### TASK TO CARRY OUT:
Would you transcribe exactly the lines from the one containing "Instruction: Select Device" to the last line of the data below, both ends included, but none of the pictures?
===
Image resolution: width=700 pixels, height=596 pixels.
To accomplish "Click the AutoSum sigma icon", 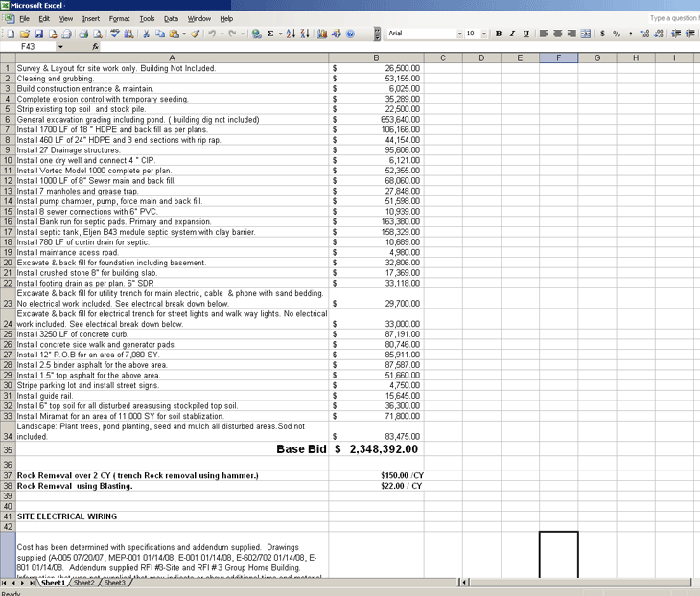I will tap(270, 34).
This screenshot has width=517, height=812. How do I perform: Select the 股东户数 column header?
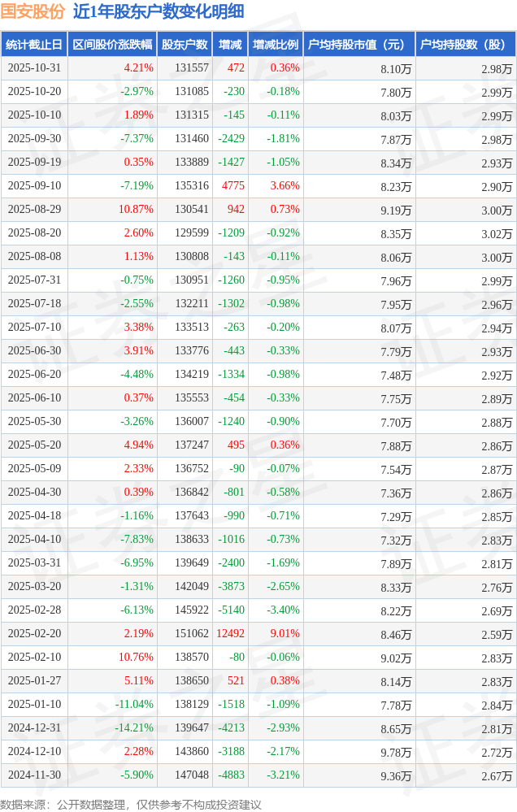(x=185, y=45)
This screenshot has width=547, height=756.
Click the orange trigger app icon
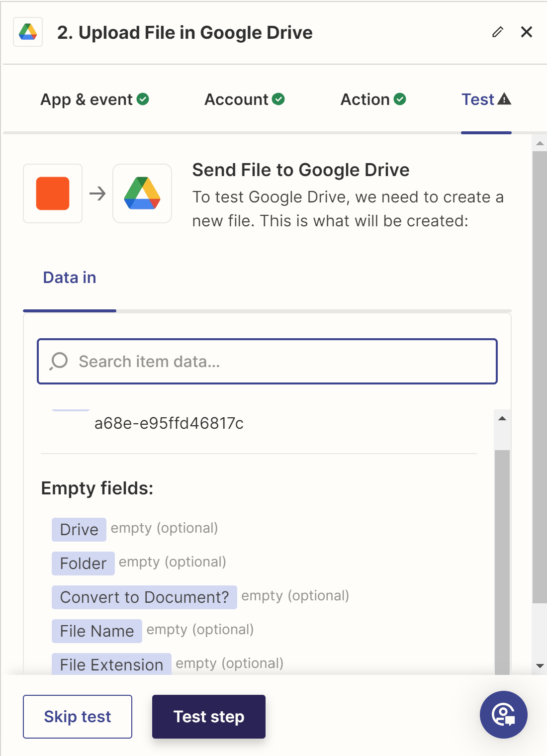(x=53, y=193)
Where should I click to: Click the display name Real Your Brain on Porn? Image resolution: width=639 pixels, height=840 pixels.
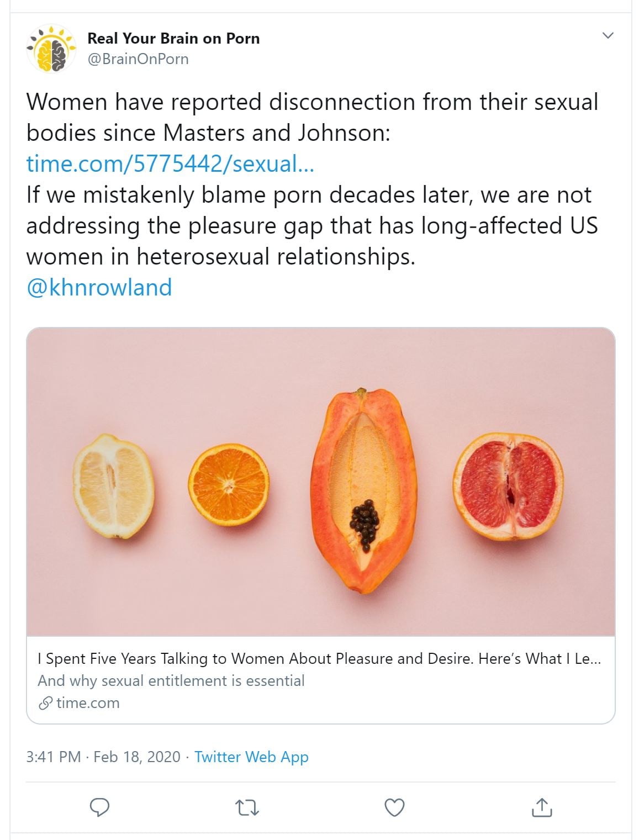click(x=173, y=39)
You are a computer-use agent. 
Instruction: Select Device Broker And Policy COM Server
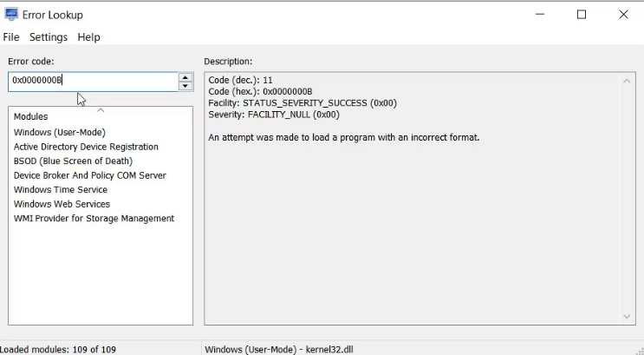[x=89, y=175]
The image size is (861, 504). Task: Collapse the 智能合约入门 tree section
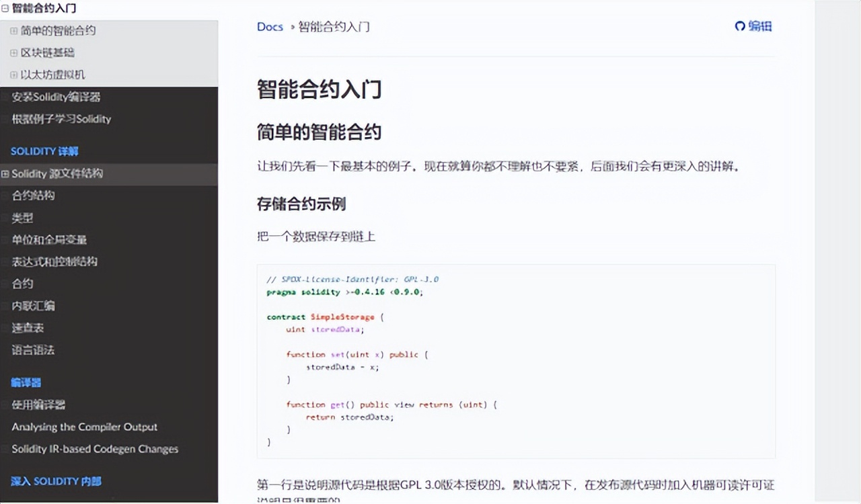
===
### YOUR RESPONSE:
Instruction: Select Device Broker And Policy COM Server
[x=89, y=175]
The image size is (861, 504). Task: Collapse the 智能合约入门 tree section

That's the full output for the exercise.